#### [Instructions to follow]
Convert every line of the entries below into a JSON list of strings, one string per line, omitting blank lines.

>>>>

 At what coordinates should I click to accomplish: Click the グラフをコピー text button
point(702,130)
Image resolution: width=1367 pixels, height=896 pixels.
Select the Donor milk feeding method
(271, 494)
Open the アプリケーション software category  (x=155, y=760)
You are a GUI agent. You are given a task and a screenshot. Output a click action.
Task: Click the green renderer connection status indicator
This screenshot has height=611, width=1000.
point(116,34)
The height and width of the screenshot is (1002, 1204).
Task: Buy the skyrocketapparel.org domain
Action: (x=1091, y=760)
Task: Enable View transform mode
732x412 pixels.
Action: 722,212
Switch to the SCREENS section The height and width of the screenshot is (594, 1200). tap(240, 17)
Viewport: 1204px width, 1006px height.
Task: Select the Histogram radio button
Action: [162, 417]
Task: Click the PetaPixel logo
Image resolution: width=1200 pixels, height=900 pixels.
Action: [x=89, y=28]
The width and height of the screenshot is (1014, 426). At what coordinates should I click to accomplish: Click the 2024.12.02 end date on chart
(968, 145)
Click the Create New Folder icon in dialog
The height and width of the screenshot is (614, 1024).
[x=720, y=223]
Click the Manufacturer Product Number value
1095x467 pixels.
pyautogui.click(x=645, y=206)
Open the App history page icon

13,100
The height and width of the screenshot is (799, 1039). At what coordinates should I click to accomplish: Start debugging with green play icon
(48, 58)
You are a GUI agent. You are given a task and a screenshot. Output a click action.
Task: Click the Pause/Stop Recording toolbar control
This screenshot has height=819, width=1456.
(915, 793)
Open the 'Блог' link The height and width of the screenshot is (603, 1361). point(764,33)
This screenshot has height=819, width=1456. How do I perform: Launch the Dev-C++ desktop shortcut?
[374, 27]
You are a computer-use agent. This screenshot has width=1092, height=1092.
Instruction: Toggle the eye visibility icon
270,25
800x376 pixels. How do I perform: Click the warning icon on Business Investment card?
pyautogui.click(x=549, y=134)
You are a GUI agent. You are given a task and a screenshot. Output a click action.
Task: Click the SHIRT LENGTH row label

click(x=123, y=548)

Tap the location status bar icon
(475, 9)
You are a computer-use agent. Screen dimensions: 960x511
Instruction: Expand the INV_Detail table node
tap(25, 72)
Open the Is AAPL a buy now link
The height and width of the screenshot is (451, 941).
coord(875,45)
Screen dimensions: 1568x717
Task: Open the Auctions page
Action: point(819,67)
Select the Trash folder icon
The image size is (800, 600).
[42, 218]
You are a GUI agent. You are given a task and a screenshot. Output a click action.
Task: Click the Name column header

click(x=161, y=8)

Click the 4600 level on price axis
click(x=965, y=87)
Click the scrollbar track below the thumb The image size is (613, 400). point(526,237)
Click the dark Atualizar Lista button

<<<<

#### [Expected answer]
[
  " At what coordinates should I click to accomplish: Click the グラフをコピー text button",
  "point(702,130)",
  "Image resolution: width=1367 pixels, height=896 pixels.",
  "Select the Donor milk feeding method",
  "(271, 494)",
  "Open the アプリケーション software category  (x=155, y=760)",
  "You are a GUI agent. You are given a task and a screenshot. Output a click action.",
  "Task: Click the green renderer connection status indicator",
  "This screenshot has height=611, width=1000.",
  "point(116,34)",
  "The height and width of the screenshot is (1002, 1204).",
  "Task: Buy the skyrocketapparel.org domain",
  "Action: (x=1091, y=760)",
  "Task: Enable View transform mode",
  "732x412 pixels.",
  "Action: 722,212",
  "Switch to the SCREENS section The height and width of the screenshot is (594, 1200). tap(240, 17)",
  "Viewport: 1204px width, 1006px height.",
  "Task: Select the Histogram radio button",
  "Action: [162, 417]",
  "Task: Click the PetaPixel logo",
  "Image resolution: width=1200 pixels, height=900 pixels.",
  "Action: [x=89, y=28]",
  "The width and height of the screenshot is (1014, 426). At what coordinates should I click to accomplish: Click the 2024.12.02 end date on chart",
  "(968, 145)",
  "Click the Create New Folder icon in dialog",
  "The height and width of the screenshot is (614, 1024).",
  "[x=720, y=223]",
  "Click the Manufacturer Product Number value",
  "1095x467 pixels.",
  "pyautogui.click(x=645, y=206)",
  "Open the App history page icon",
  "13,100",
  "The height and width of the screenshot is (799, 1039). At what coordinates should I click to accomplish: Start debugging with green play icon",
  "(48, 58)",
  "You are a GUI agent. You are given a task and a screenshot. Output a click action.",
  "Task: Click the Pause/Stop Recording toolbar control",
  "This screenshot has height=819, width=1456.",
  "(915, 793)",
  "Open the 'Блог' link The height and width of the screenshot is (603, 1361). point(764,33)",
  "This screenshot has height=819, width=1456. How do I perform: Launch the Dev-C++ desktop shortcut?",
  "[374, 27]",
  "You are a computer-use agent. This screenshot has width=1092, height=1092.",
  "Instruction: Toggle the eye visibility icon",
  "270,25",
  "800x376 pixels. How do I perform: Click the warning icon on Business Investment card?",
  "pyautogui.click(x=549, y=134)",
  "You are a GUI agent. You are given a task and a screenshot. Output a click action.",
  "Task: Click the SHIRT LENGTH row label",
  "click(x=123, y=548)",
  "Tap the location status bar icon",
  "(475, 9)",
  "You are a computer-use agent. Screen dimensions: 960x511",
  "Instruction: Expand the INV_Detail table node",
  "tap(25, 72)",
  "Open the Is AAPL a buy now link",
  "The height and width of the screenshot is (451, 941).",
  "coord(875,45)",
  "Screen dimensions: 1568x717",
  "Task: Open the Auctions page",
  "Action: point(819,67)",
  "Select the Trash folder icon",
  "The image size is (800, 600).",
  "[42, 218]",
  "You are a GUI agent. You are given a task and a screenshot. Output a click action.",
  "Task: Click the Name column header",
  "click(x=161, y=8)",
  "Click the 4600 level on price axis",
  "click(x=965, y=87)",
  "Click the scrollbar track below the thumb The image size is (613, 400). point(526,237)",
  "Click the dark Atualizar Lista button"
]